“Vermeer,” she said. “Always wanted to go to Amsterdam.”
“It’s nice,” I said. “But a friend bought them at an exhibit at the Fine Arts Museum.”
“One day.”
“When the kids are grown?”
“Shit,” she said. “I got grown kids and grandbabies. And I got a sorry-ass pension and a sadder retirement.”
“At least you love your work.”
“Some days,” she said. “When you make things right.”
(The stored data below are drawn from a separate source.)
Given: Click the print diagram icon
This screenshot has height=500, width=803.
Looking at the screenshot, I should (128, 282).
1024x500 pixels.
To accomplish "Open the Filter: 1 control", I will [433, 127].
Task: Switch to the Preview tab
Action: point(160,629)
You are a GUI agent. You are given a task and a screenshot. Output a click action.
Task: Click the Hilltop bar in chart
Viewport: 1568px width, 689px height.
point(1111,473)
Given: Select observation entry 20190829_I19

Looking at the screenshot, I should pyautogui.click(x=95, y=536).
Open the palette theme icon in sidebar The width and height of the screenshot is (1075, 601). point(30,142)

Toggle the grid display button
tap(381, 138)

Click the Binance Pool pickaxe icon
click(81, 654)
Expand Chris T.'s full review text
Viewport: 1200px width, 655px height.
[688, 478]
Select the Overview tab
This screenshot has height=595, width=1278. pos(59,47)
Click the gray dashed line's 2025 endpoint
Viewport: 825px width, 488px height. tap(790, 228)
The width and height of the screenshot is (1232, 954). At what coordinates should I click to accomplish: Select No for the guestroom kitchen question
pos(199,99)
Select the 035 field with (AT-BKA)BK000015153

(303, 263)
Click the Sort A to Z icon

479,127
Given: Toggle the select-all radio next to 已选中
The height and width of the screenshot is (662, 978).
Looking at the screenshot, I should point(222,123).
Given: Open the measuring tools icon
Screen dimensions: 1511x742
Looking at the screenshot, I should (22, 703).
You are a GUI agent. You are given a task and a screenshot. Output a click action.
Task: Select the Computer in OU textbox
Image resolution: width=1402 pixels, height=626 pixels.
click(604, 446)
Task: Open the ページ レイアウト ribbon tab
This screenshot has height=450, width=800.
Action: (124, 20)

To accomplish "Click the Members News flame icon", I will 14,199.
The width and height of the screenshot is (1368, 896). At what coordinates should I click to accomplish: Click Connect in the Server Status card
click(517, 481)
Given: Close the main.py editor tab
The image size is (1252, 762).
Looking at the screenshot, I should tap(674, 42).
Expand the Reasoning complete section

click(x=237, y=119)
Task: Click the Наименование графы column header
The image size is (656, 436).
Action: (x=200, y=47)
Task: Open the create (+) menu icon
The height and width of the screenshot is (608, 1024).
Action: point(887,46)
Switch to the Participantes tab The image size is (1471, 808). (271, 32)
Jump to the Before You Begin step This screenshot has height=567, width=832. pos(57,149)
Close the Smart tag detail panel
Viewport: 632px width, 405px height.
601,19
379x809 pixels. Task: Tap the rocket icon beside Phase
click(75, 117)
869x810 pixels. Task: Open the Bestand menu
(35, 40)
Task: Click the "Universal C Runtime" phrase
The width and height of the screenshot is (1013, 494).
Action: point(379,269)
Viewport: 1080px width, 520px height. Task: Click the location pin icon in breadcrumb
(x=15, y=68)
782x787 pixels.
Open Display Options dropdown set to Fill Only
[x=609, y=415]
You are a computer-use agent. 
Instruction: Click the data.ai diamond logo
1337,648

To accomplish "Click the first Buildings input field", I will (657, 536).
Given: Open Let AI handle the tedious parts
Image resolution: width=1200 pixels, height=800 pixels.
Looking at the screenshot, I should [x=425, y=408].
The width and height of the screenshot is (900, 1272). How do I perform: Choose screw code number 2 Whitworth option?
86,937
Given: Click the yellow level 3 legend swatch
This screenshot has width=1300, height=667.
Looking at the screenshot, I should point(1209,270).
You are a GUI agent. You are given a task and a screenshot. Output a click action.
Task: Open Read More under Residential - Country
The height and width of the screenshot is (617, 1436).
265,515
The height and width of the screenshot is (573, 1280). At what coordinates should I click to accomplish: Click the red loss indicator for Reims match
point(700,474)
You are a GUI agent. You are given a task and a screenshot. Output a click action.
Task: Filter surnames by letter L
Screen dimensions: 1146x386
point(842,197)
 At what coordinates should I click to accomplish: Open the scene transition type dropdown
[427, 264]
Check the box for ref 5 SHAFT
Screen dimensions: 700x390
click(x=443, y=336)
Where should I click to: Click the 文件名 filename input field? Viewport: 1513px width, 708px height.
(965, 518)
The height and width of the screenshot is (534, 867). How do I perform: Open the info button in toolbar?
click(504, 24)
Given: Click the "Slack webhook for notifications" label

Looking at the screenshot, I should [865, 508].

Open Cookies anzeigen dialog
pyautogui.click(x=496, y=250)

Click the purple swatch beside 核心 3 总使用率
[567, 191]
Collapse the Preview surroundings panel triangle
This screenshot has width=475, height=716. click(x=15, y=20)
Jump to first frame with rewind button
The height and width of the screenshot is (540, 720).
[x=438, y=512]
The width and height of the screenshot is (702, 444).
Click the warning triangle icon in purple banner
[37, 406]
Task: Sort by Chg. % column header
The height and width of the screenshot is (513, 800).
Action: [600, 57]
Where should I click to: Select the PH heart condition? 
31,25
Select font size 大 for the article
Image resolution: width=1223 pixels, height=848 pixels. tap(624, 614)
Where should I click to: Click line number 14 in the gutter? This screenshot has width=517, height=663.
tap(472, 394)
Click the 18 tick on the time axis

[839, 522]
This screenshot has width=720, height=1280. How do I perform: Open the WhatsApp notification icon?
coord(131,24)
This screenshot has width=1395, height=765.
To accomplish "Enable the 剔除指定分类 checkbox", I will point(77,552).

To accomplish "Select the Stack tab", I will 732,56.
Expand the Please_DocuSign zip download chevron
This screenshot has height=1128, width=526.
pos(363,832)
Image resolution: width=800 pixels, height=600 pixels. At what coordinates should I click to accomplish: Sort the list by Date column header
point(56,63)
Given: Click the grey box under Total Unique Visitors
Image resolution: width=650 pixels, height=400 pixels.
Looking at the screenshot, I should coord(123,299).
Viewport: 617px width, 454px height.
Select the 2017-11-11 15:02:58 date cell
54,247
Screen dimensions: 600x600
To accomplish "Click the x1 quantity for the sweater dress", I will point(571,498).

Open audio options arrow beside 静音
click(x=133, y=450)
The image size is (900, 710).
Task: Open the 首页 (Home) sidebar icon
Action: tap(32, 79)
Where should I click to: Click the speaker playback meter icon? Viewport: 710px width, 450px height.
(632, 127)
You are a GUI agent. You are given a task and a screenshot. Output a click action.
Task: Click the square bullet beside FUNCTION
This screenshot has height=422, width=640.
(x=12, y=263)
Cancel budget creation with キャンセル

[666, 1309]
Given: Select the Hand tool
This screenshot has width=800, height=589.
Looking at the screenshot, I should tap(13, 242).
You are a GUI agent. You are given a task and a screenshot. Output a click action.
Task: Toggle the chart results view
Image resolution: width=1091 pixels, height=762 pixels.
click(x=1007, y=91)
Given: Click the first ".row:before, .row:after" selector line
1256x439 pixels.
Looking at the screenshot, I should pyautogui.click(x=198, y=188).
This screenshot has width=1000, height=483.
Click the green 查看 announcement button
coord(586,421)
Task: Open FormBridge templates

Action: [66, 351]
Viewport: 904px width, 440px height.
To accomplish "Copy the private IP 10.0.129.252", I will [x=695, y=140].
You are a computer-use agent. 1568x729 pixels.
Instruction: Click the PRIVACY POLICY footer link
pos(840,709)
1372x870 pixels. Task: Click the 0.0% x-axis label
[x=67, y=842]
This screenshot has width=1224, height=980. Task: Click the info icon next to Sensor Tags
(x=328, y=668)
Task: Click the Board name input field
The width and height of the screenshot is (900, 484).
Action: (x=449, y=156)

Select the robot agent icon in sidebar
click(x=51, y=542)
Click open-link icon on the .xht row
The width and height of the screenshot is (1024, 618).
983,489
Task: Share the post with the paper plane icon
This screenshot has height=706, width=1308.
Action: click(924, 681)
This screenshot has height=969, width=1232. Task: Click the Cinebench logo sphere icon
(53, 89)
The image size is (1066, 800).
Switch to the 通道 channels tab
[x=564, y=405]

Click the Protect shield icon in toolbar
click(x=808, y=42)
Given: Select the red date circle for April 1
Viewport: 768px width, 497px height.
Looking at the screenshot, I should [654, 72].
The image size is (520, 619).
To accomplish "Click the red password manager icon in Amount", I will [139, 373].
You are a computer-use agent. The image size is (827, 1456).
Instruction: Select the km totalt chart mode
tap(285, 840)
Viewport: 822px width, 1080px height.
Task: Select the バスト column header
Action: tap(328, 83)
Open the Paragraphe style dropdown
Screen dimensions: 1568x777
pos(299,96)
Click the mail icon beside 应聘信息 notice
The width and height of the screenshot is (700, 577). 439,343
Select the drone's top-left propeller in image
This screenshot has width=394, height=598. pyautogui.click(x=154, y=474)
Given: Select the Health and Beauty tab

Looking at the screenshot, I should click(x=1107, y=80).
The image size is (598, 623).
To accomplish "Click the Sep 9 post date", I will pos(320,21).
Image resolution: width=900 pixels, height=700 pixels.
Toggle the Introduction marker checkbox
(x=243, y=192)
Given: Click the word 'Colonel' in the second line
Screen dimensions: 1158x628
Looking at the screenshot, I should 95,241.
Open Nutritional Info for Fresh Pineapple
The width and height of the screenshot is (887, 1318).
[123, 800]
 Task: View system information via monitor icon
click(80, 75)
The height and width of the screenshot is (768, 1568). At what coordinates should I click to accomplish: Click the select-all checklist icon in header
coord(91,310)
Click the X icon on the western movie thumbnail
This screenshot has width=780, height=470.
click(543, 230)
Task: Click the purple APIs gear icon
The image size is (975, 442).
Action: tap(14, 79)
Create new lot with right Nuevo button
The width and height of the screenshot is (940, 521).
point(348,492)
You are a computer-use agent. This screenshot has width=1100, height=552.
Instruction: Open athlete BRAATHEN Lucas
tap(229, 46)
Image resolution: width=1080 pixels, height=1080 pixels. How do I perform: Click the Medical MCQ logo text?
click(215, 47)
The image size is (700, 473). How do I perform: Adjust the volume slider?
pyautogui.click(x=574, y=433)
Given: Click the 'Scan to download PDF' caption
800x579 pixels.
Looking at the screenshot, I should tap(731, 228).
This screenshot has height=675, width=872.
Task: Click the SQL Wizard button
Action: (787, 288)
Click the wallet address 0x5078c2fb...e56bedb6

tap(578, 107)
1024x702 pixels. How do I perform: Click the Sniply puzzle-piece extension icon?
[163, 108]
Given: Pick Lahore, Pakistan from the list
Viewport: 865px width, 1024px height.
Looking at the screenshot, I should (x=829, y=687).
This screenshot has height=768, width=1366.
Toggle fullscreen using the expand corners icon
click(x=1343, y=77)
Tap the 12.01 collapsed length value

“Doesn’t last long,” I said.
“Never does,” she said. “Only live for the moment. Order is an illusion.”
“Who said that?”
“Probably some dead white man.”
I smiled at her. She smiled back. Our first meeting at the university seemed eons ago. “Would you like some coffee?”
She shook her head and reached into a large black leather purse for a reporter’s notebook. She took her time flipping to the right page before glancing up at me. “You mentioned the judges were living beyond their means?”
“Yep.”
“So I took that as a clue,” she said. “I checked out the property records of how much they paid for their homes.”
“So did I,” I said.
“Nice digs,” she said. “Almost a mil for Scali. Two-point-five mil for Callahan.”
I leaned back into my chair and set my feet onto the edge of the desk. The features section for the Globe lay spread out where I’d left it. Arlo & Janis. “Perhaps they have family money?”
“Maybe,” Iris said. “Each house in the name of their wives.”
“Maybe it’s a statement.”
“Or maybe they’re hiding something,” she said. “So I checked into both of them. Victoria Scali and Barbara Callahan own a travel agency in the city. With another office in Tampa.”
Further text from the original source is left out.